* Instructions for the task:
Reproduce the full set of records verbatim.

════════

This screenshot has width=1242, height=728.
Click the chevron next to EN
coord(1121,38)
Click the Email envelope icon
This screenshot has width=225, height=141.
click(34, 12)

════════

* Task answer:
This screenshot has width=1242, height=728.
Click the chevron next to EN
coord(1121,38)
Click the Email envelope icon
This screenshot has width=225, height=141.
click(34, 12)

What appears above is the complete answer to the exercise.